Tuesday, December 18, 2012

Reading Electronic Love Letters

Dear John,
I did get to Rome City for heartworm pills. Jethro has been moping so much since he doesn't have his little human to play with, that I took him with me. So he played with Willie the Dog and growled at Athos the Cat, and came home tired and happy.
I'm feeling tired and happy, too. I spent most of the day continuing to transcribe our texts to each other. I'm in late March, three days from the point when you got septic and couldn't text any more. And it was a wonderful read. Do you realize that your texts were the closest you ever came to writing me love letters? It made me so happy to read them again. You never actually wrote me love letters - I don't believe any Hockman man has ever written love letters - and that was fine with me because I've always been distrustful of anything romantic, equating romance with manipulation. You Hockman men are as slow as cold molasses, as romantic as a tax form, and faithful for life. And that's just what I wanted.
But anyway, to undigress, as I read them I got the strong impression that both of us were afraid we didn't have much time left together, and wanted to be sure we said all the loving things we could to each other. We had long text conversations where both of us said "I love you" at the end of every single text. And for being a Hockman man, you did a beautiful job of expressing your love for me. Thank you so much for leaving me those words! I could hear you in every text - not your voice, but your heart and soul. I'm so thankful to have this written record.
There's some humor in it, too - of course there is: we're involved. There were times in the evening that you were texting after taking Benadryl, and I can see it slowly hitting you until you're texting gibberish. I'd ask if you'd had sleep or pain medicine, and you'd pull yourself together just enough to say yes. We always did say that, if we really needed to get to sleep, I took 100 mg of Benadryl, and then held the bottle up across the room for you to look at, and we'd both sleep a solid eight hours. You were funny after sedation.

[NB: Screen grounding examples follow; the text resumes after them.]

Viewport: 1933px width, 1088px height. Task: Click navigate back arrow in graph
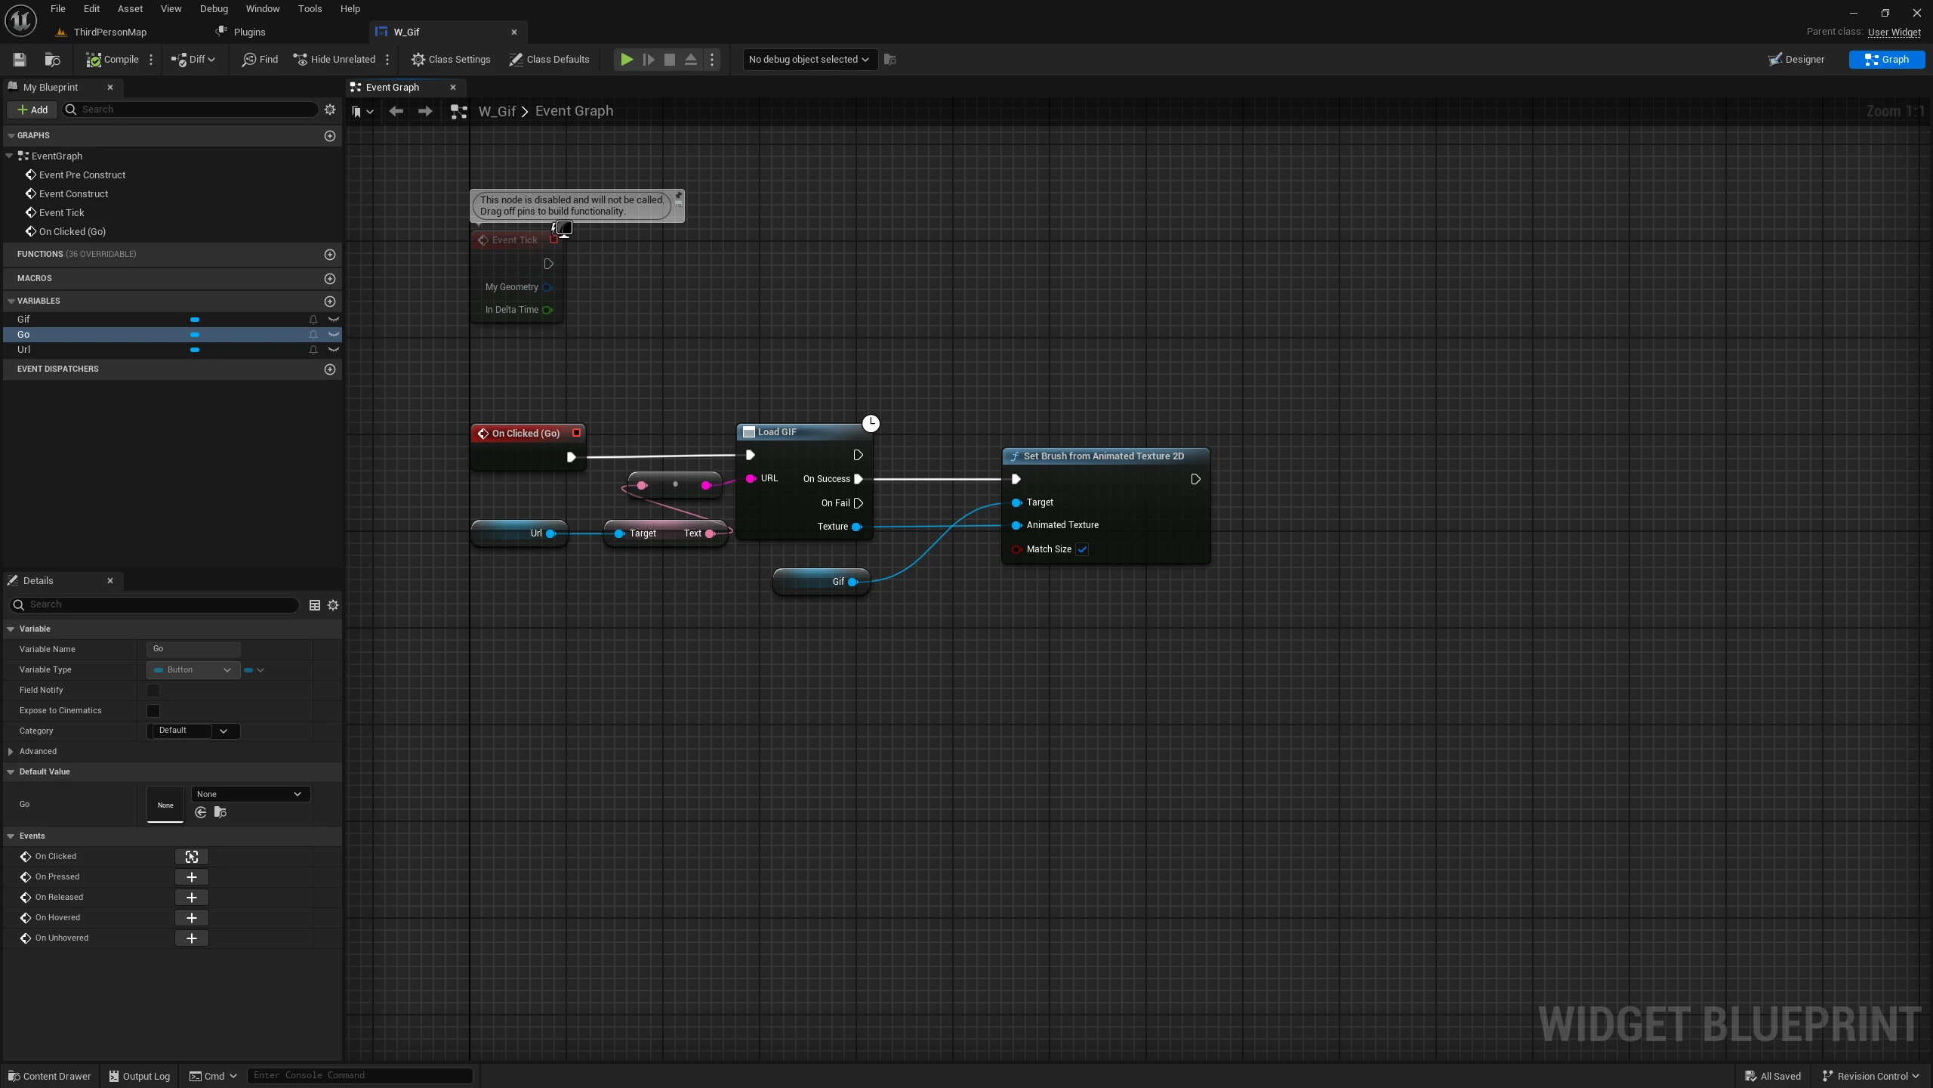tap(396, 111)
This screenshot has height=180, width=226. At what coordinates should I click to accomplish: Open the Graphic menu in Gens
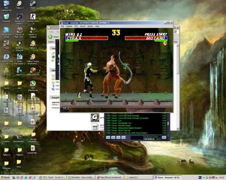(x=69, y=26)
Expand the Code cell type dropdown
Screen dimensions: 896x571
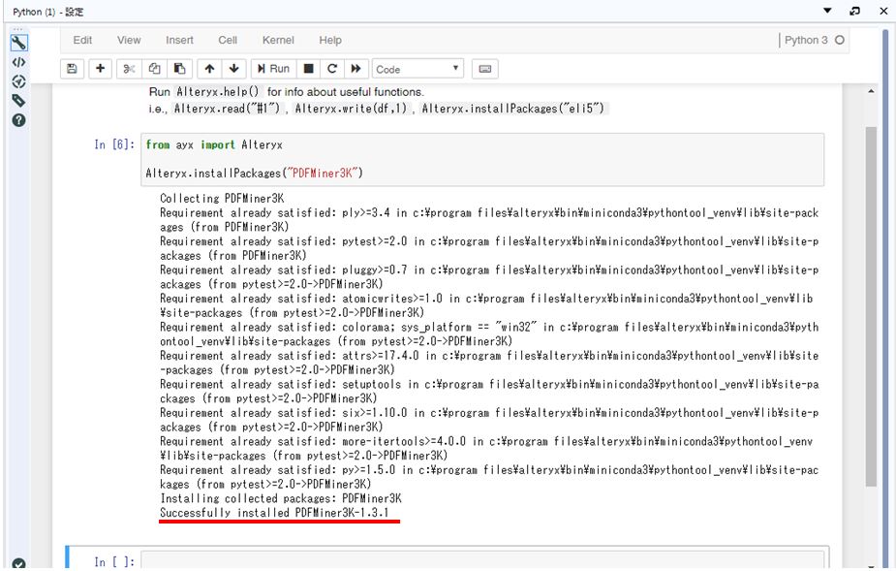418,69
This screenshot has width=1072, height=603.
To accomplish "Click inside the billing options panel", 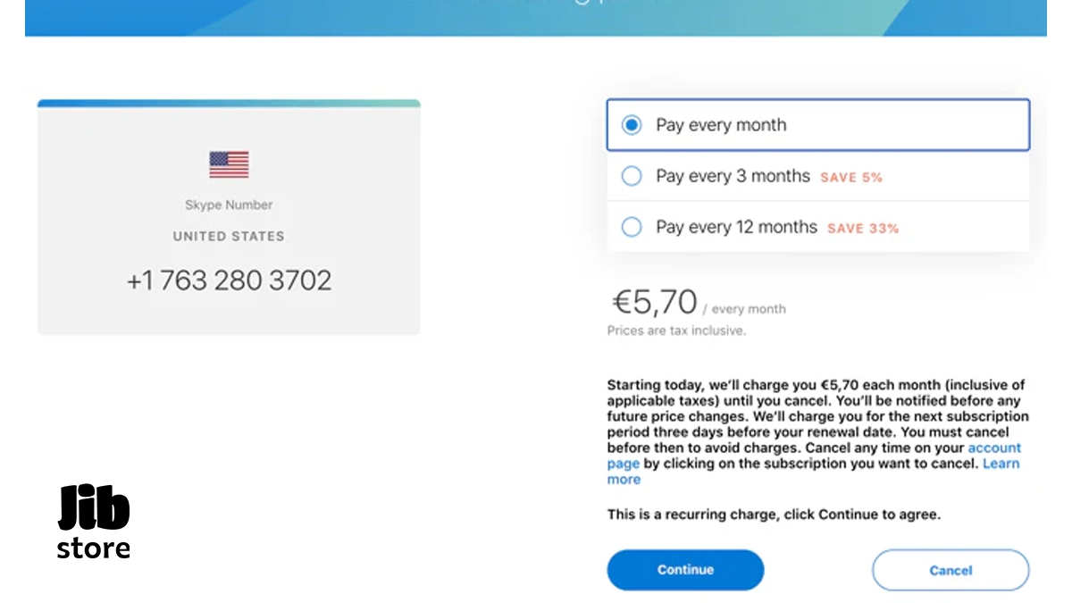I will [817, 176].
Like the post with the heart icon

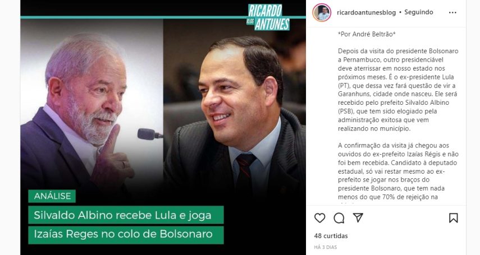(319, 218)
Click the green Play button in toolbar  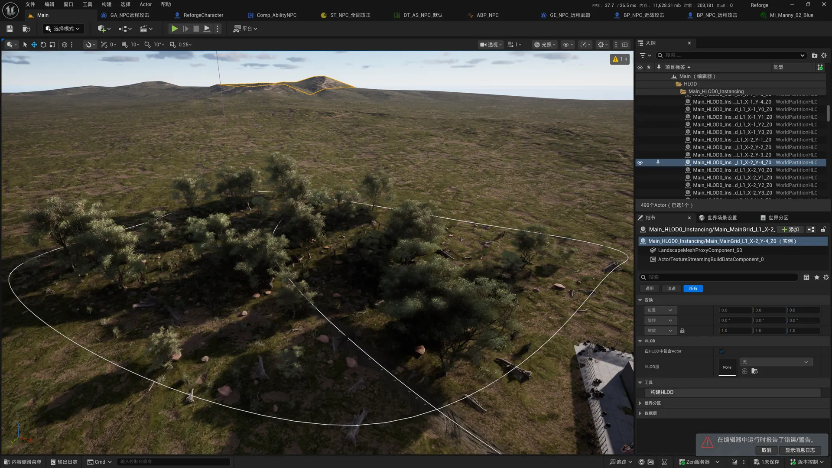tap(174, 29)
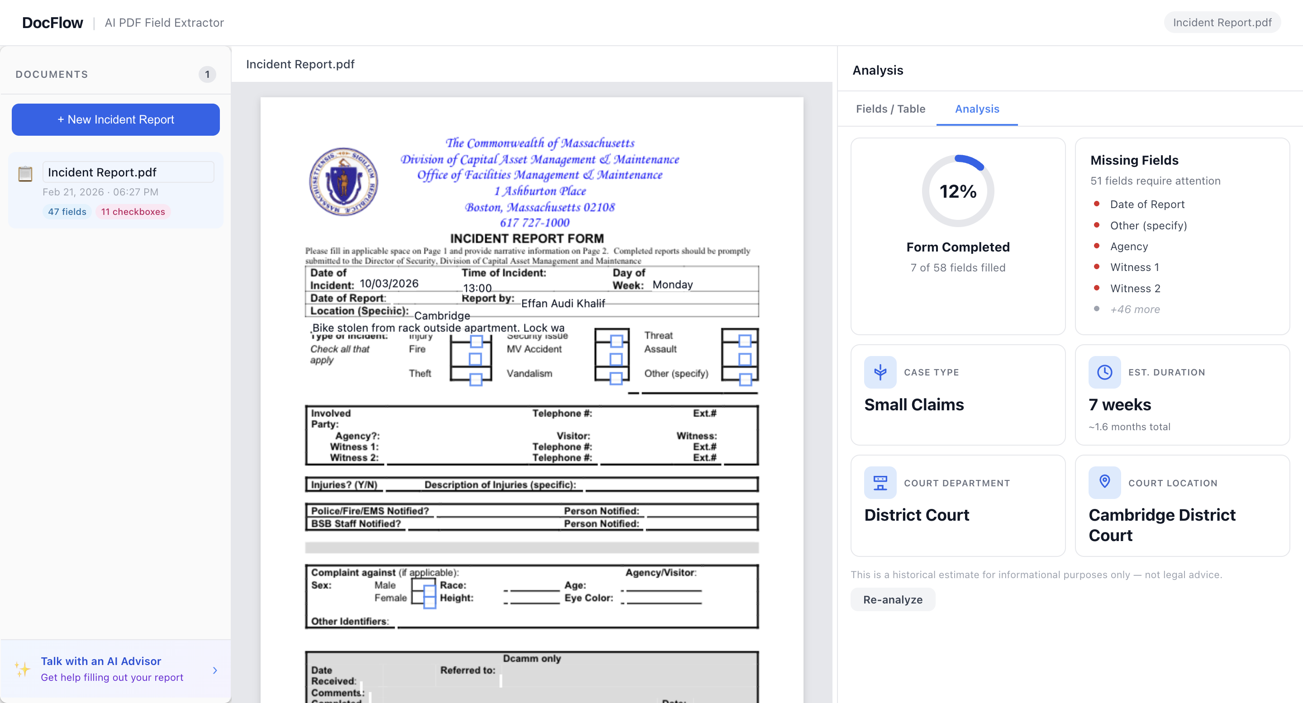This screenshot has width=1303, height=703.
Task: Check the Vandalism incident checkbox
Action: tap(616, 378)
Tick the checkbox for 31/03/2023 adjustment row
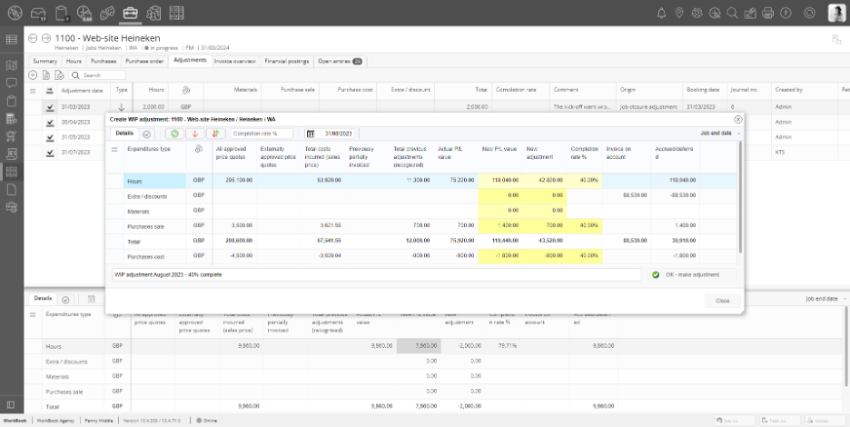Image resolution: width=850 pixels, height=427 pixels. click(50, 107)
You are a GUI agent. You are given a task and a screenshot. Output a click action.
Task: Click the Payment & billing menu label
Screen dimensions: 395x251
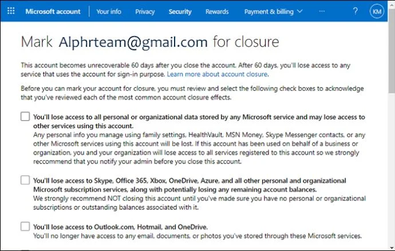point(269,11)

There was another thing that made me feel good reading the texts. The doctors that wanted to stop treating you were saying that you weren't alert, that I was imagining that you understood things well enough to make your own decisions about care. Well, the texts prove I was right. You were commenting on the basketball tournament, my schedule, the dog, what drugs you were on, and making smart comments and jokes. Some days you were more mentally competent than I was. And seeing that from this distance reassures me that I was right, that I wasn't in denial. Until you got MRSA in your lungs and your blood, you were rehabbing and the vent wean was going well. God bless Dr. Dunnick and Dr. Patel - they saw that you were given every chance. And they had known you long enough to assess your mental state correctly, and to know what a hard fighter you were. I will always be grateful to them.
And tonight I'm grateful for you and to you. Thank you so much for leaving those texted words for me. They stand forever. I love you more than I ever knew a person could love. You love me the same way. A little thing like bodily death is just a bump in the road.
Thank you for loving me as I love you!